His face was empty but I could still glimpse his life in his eyes.  A life that no longer mattered here on this field of destruction.  I can feel movement around me but all I can do is look into his unblinking eyes.  He was my brother in what seems like another world.  I can’t remember my own name, only the color of his eyes in the summer sun.  How could someone we don’t know have taken his life?  I can’t grasp the truth or insanity of it.  

Bullets and bodies continue to fall around me but have no impact on me.  Not a tear falls upon his body; they dried up long ago with others lost.  But this, this is different.  I have no words for the difference, for the smell in the air, for the scene before me.  It’s beyond anything imaginable, beyond Sunday school Hell. The sounds register on some level, the cries and orders barked around me.  Still none of it touches me.  There is only him and me and this frozen moment.  Frozen like the cold blue of his eyes, frozen like the blood in my veins.  No anger emerges to set me in motion, to avenge his small life, a life small enough not to be noticed by those who lunge past.  A life unnoticed by the eyes of war.

Someone removed me eventually from the site and later his body was collected and counted and prepared for the last trip home.  They let me accompany him; not knowing what else to do with me.  I had not spoken nor heard a word since they found me there by his side.  What to do with a soldier who can neither speak nor hear?  Ship him home along with the dead, as useless to the battle as they now are.  They don’t know I never left that battle.  Still I reside there where my heart, my hope, my brother’s last breath lay buried among the monuments of great deeds. 

Great deeds; brothers killing brothers they’ve never known.  My greatest deed was being his older brother.  That deed ended with one bullet from the gun of one who never knew the color of his eyes dead or alive.  For the color was slightly different in death.  I didn’t know the soul had color, but it must for it took some blue from his eye when it left him behind.  The mud on his face, the tone of his skin, the ever present green of his uniform, all were the same.  All the same but his eyes. If his eyes had been closed things might have been different.  I might have been able to move or breathe. 

So I flew home beside him thinking it couldn’t get worse, but back home I had to look Mom in the eyes, eyes the same color as his in life, now the same color as his were in death.  Life and soul gone from her too.  A flag, a dog tag, a telegram how can they fill a void so wide?  

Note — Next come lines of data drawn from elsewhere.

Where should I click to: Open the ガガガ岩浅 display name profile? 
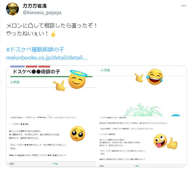(35, 6)
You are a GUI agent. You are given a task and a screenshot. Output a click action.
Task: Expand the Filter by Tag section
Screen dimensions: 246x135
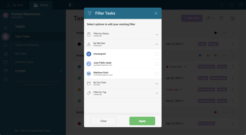point(157,93)
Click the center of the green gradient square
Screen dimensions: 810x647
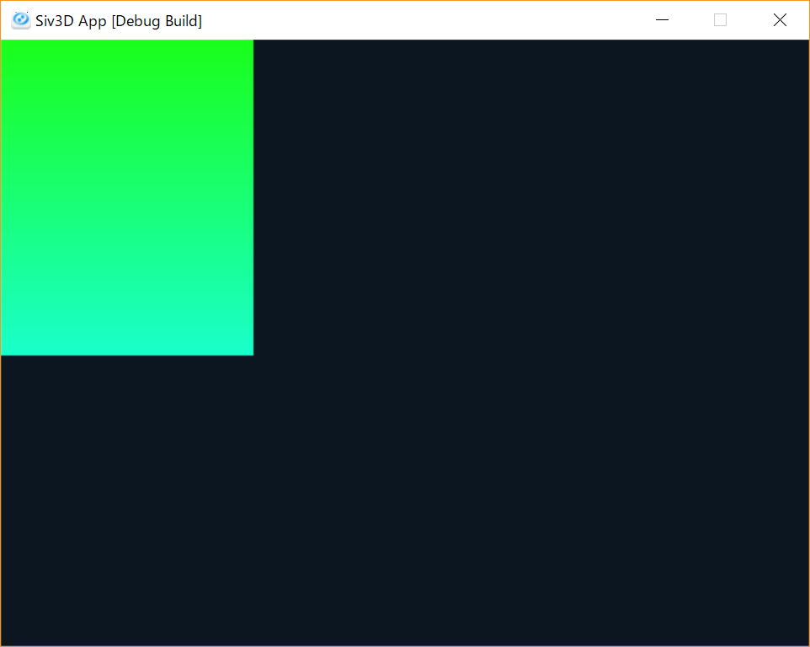(x=126, y=196)
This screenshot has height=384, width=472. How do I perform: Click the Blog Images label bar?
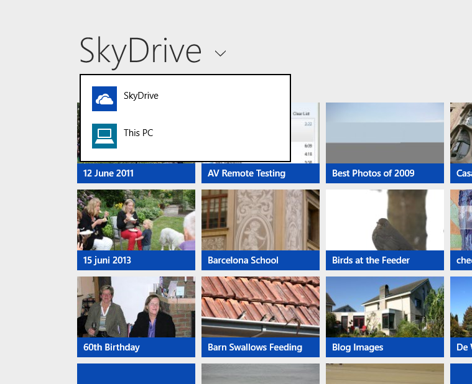click(384, 347)
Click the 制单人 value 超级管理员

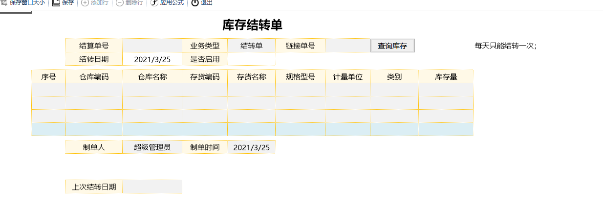[x=152, y=147]
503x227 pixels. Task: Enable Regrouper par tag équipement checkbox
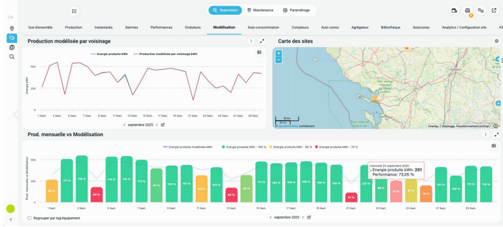[29, 218]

I wanted to comfort her.  I wanted to have the right words.  There are no words of comfort from a field of battle drenched in blood and sorrow.  The best I could do was to lead her away from the grave where her heart now lay buried, just as they led me away from the ground where my heart lies.  What will grow where hearts lie buried?  There’s nothing for me but to silently pray that where a heart is buried, love can one day put down roots.